═══ The data

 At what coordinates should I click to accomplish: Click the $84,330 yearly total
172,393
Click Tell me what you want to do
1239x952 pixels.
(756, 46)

══════

* **Problem requirements**
Could you write out all of the data again, exactly as given?

* **Solution for this task**
 At what coordinates should I click to accomplish: Click the $84,330 yearly total
172,393
Click Tell me what you want to do
1239x952 pixels.
(756, 46)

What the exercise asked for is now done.